Just finished it. I liked it. It took a while to finish because it wasn't as quick a read as the latest Tom Clancy book, but overall well-written and enjoyable. Here are my opinions, because it is my blog after all :).
Let's start by laying out there that this book is not for beginners. Before reading HOH a player should at the very least have played in a couple of No Limit Hold Em tournaments and spent some serious time working on their understanding of the game. I think this should probably be the third book someone should read on NLHE, after any of a dozen good introductory books and Super System (I haven't read Vol. II yet). I started with Phil Gordon's The Read Deal, which had some entertaining stories and a few viable tips on the concepts of play, then read Super System and a couple of others. But I recommend at least getting an intro book and SS under your belt before tackling HOH.

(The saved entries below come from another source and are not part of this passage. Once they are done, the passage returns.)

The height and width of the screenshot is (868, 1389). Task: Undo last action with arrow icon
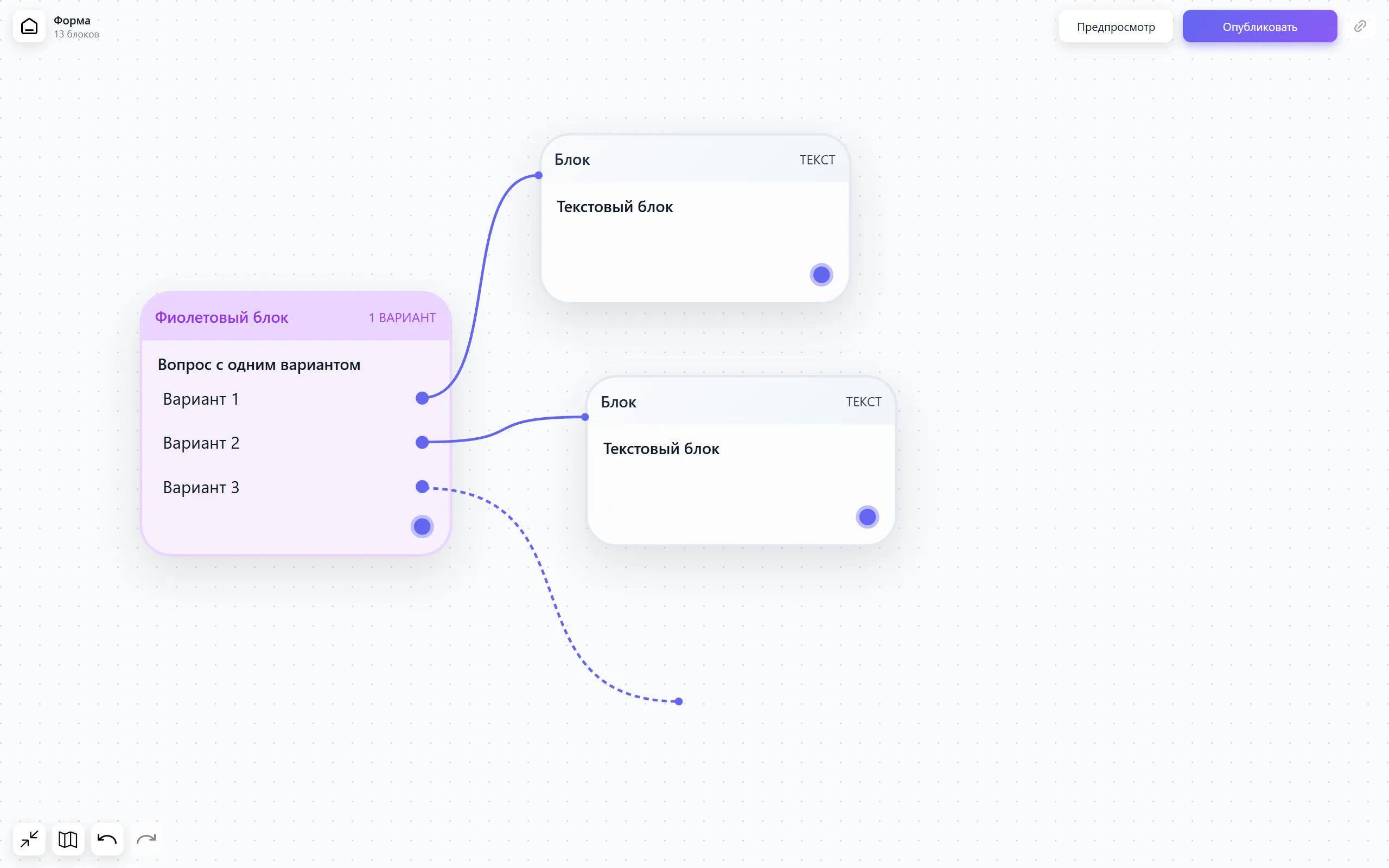107,839
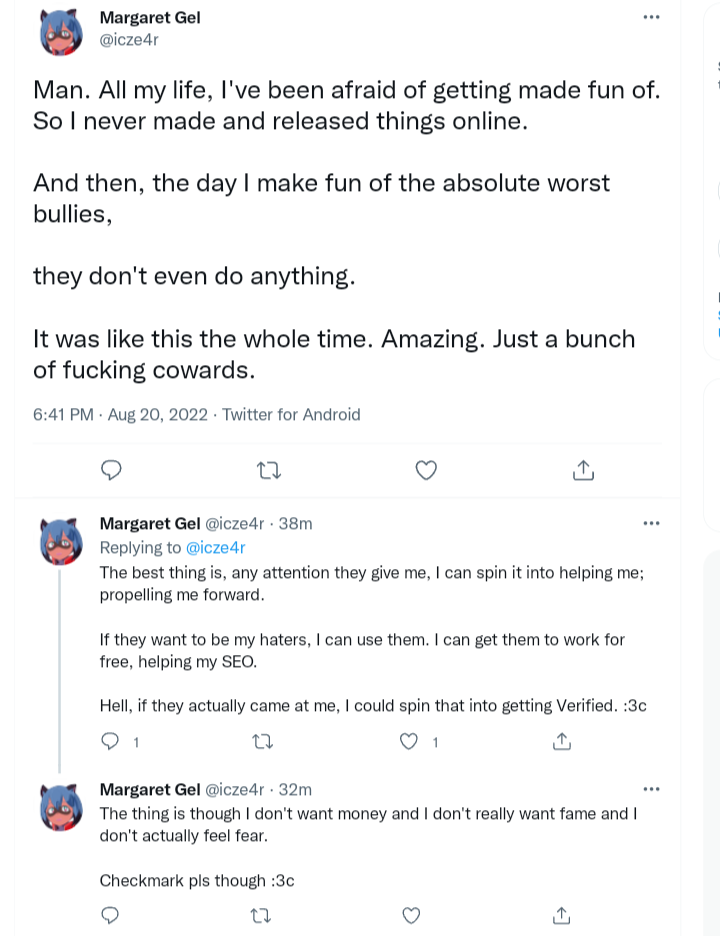Reply to the 32m Checkmark tweet
The image size is (720, 936).
point(110,915)
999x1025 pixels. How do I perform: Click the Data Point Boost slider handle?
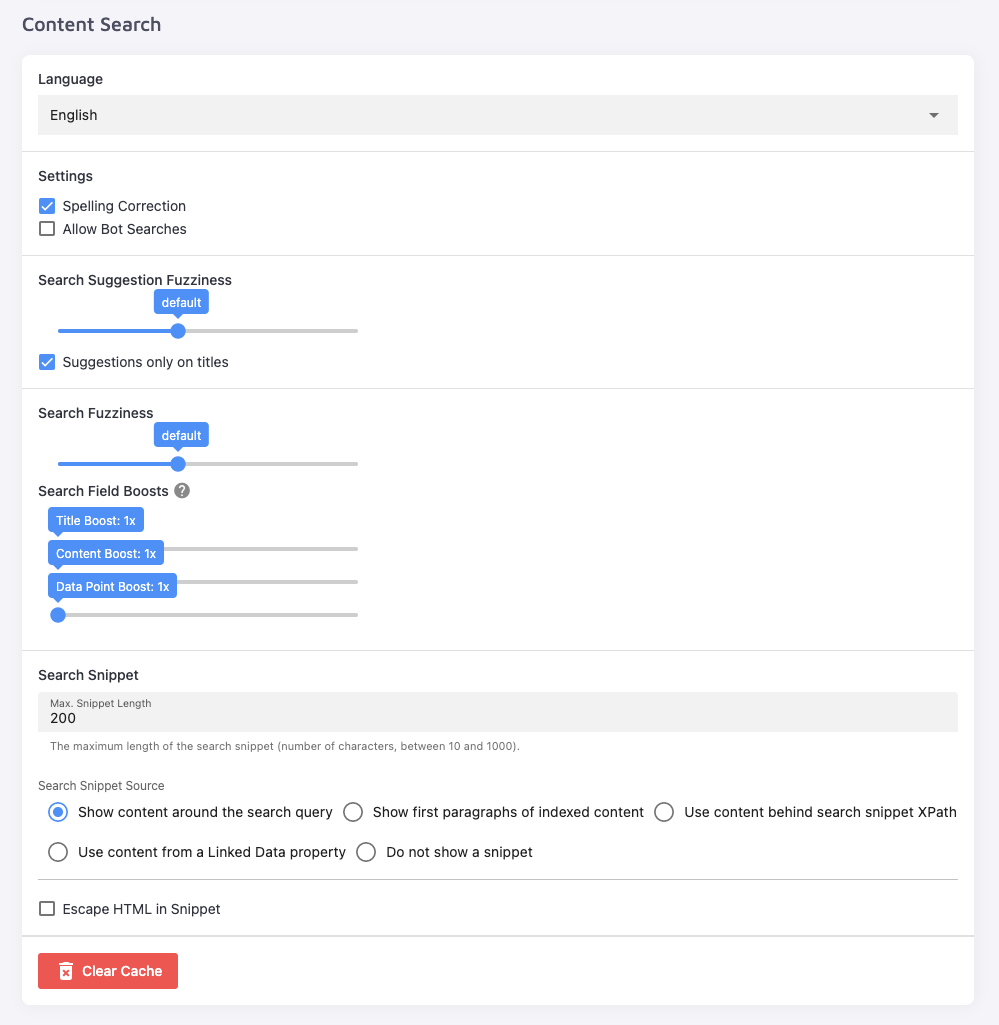coord(58,615)
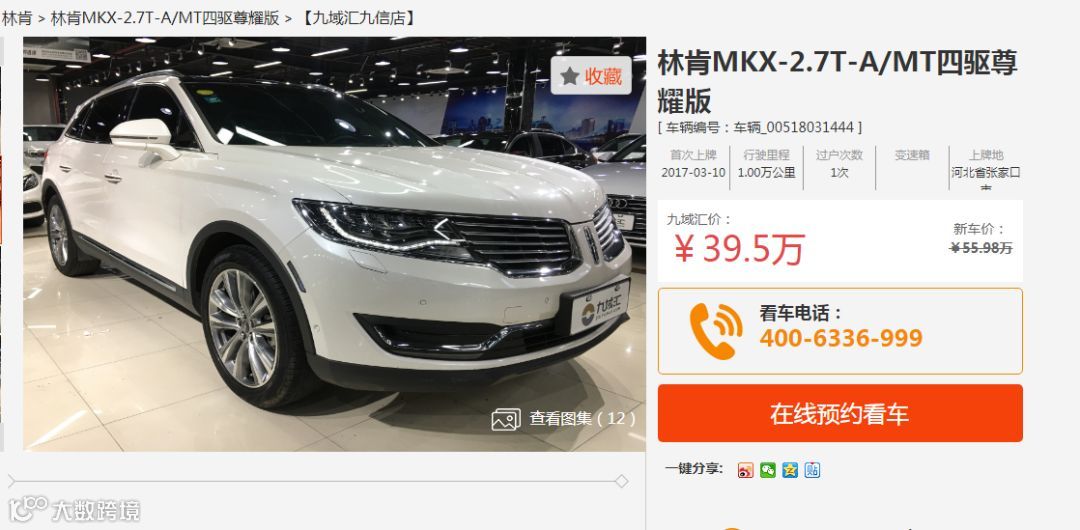Screen dimensions: 1080x530
Task: Click the 行驶里程 1.00万公里 info cell
Action: click(x=767, y=164)
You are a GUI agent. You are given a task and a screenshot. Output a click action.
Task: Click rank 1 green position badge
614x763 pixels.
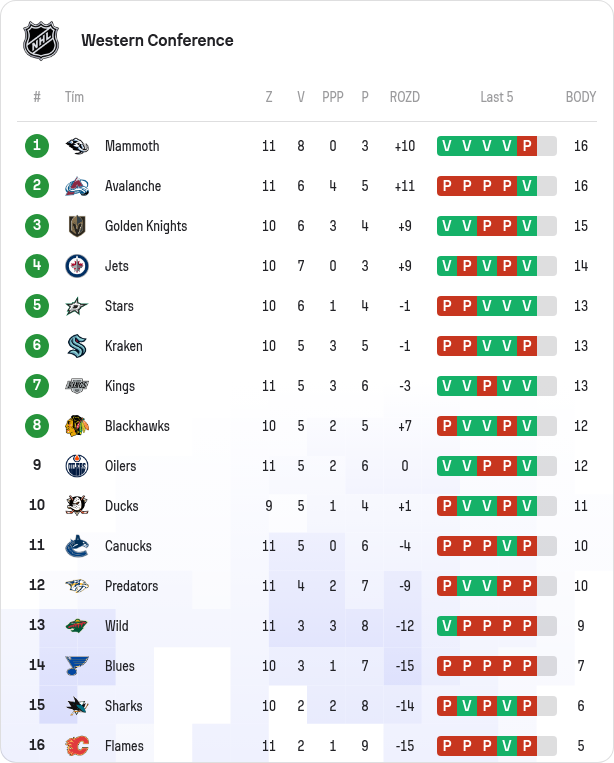tap(37, 146)
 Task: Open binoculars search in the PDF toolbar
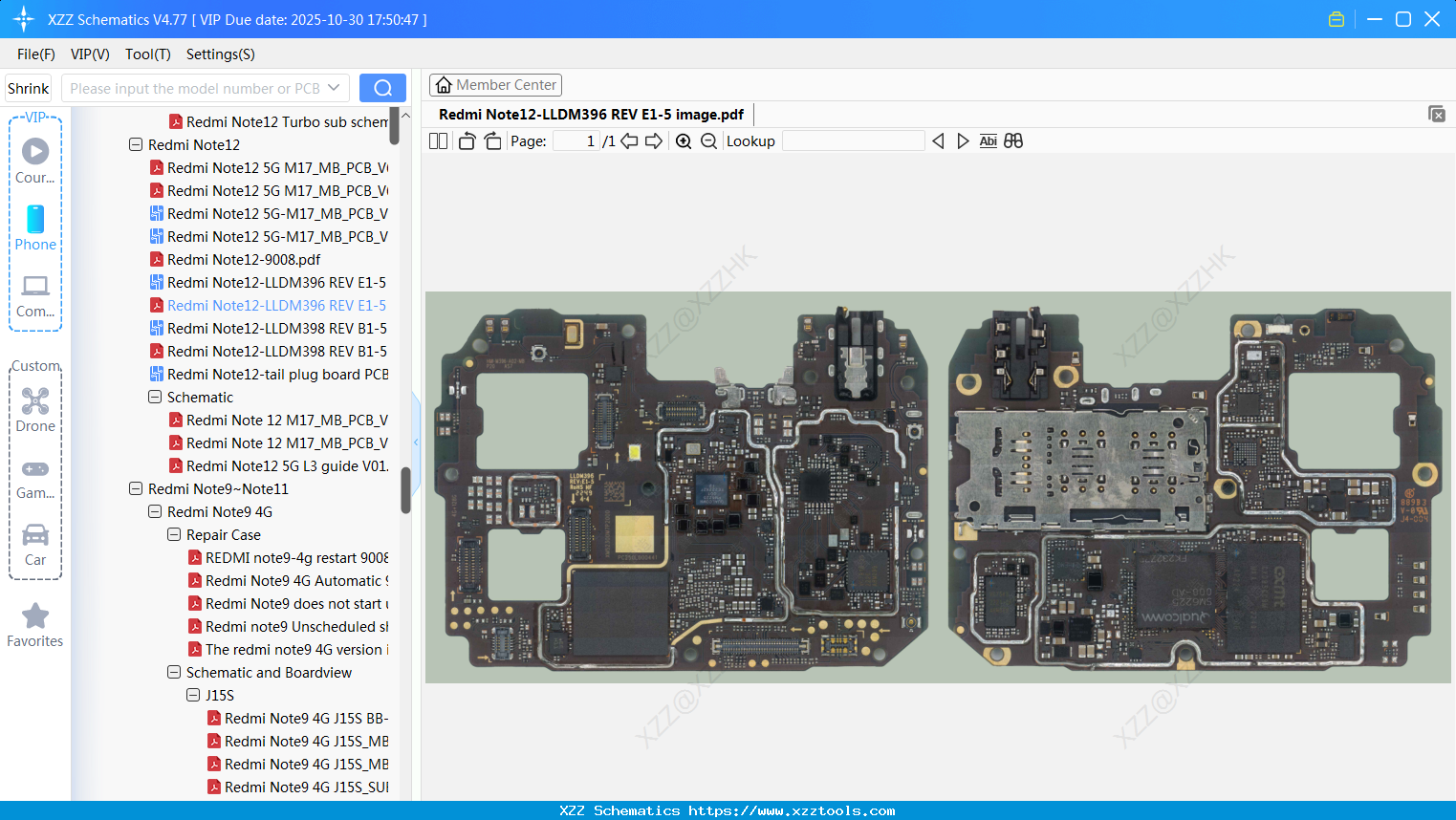1013,140
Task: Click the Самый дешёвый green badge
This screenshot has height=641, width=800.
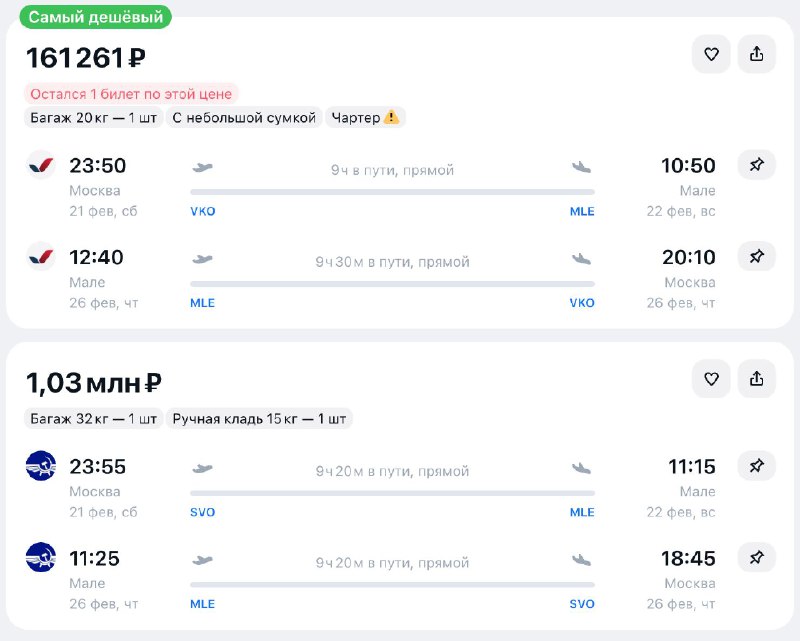Action: (x=95, y=17)
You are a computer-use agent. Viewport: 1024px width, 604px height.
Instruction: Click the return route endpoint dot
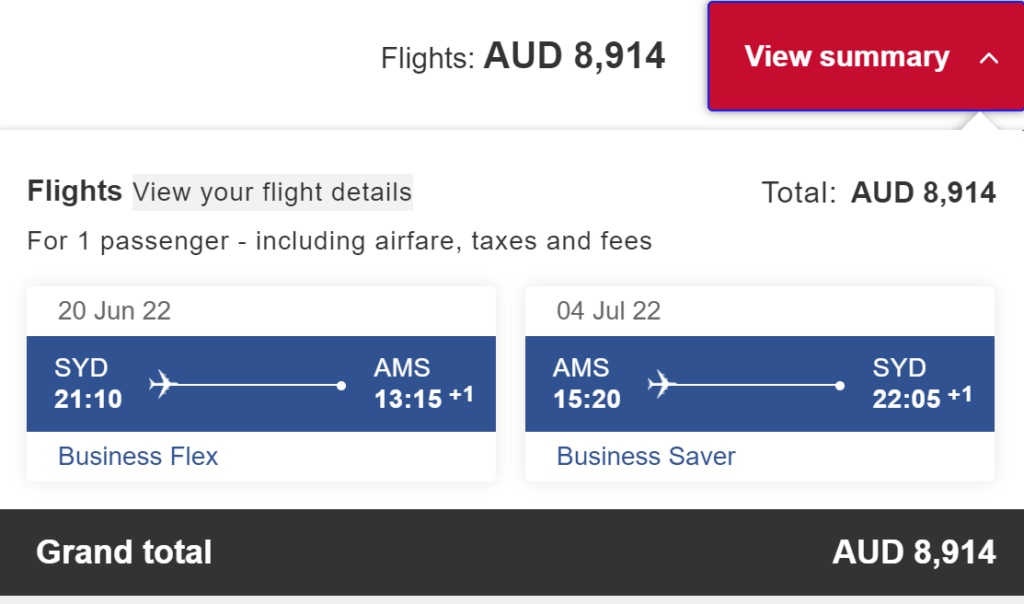[x=840, y=386]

And this book will not be for everyone, because not everyone wants to play tournaments. If that's not your thing, don't bother. Not that I don't find the concepts in HOH Vol. I very useful and salient to ring game play, but it is geared primarily toward tournament play, and decisions that are wise when your opponent can't reach into her pocket for more ammo are downright stupid in a ring game.
That all said, I found it pretty useful. I tend to be an aggressive player (chorus of DUH!!! in the background), so the tips on more conservative style of play I found helpful for tempering my aggression with mathematics so that I can make the more frequently correct play. Harrington stresses pot odds over and over and over again, so by the time I got about 2/3 of the way through the book, I started to get it. His explanations (and re-explanations) of pot odds were very useful to me, especially in helping me understand the appropriate bets to make and to call (which is, after all, what pot odds are for, dumbass!). The explanations and examples of pot odds were very good, and I have found it helping my ring game play as much if not more than my tournament play. But I'm still new at this, so that's to be expected.
Dan describes himself as a conservative player, and I'm sure that compared to folks like Gus Hansen he is, but he still advocates an aggressive style. The points in the book that I liked were the times when he stressed that your entire poker career is one long game, and as long as you are making the +EV moves, they will in the long run pay off. This is hard to remember in the heat of the moment, but will help fend off tilt in the future (maybe). Another interesting statement that Harrington makes (steals actually from Sklansky, with attribution) is that your job as a poker player is not necessarily to win the hand, but to make the right decisions every time while putting your opponent into a position where she makes a mistake. I like that.
The book is divided up into sections like Starting Hands, Reading the Board, Betting Before the Flop, Betting after the Flop, Betting on 4th & 5th Streets, etc. and each section has a set of problems after the chapter to illustrate points from the section. I found this pretty interesting, since these problems are taken from actual hands, and frequently Dan goes into a long explanation of why you should behave in a certain way in these situations, and the player who really played the hand did something completely different! Not all of these real-life situations work out to the detriment of the folks playing, proving that at times poker is as much about making the wrong move at the right time as it is making the right move, period (I think that's an Iggy-ism).
So I liked it, that wasn't quite as clear a review as I'd hoped for, but I just got out of rehearsal and sat into the $1 Limit O8 tourney on Stars and those folks are loopier than me.
PS - nicknames still needed, but I like BigPirate's suggestion of Falstaff - Shakespearean, and a Beer, too!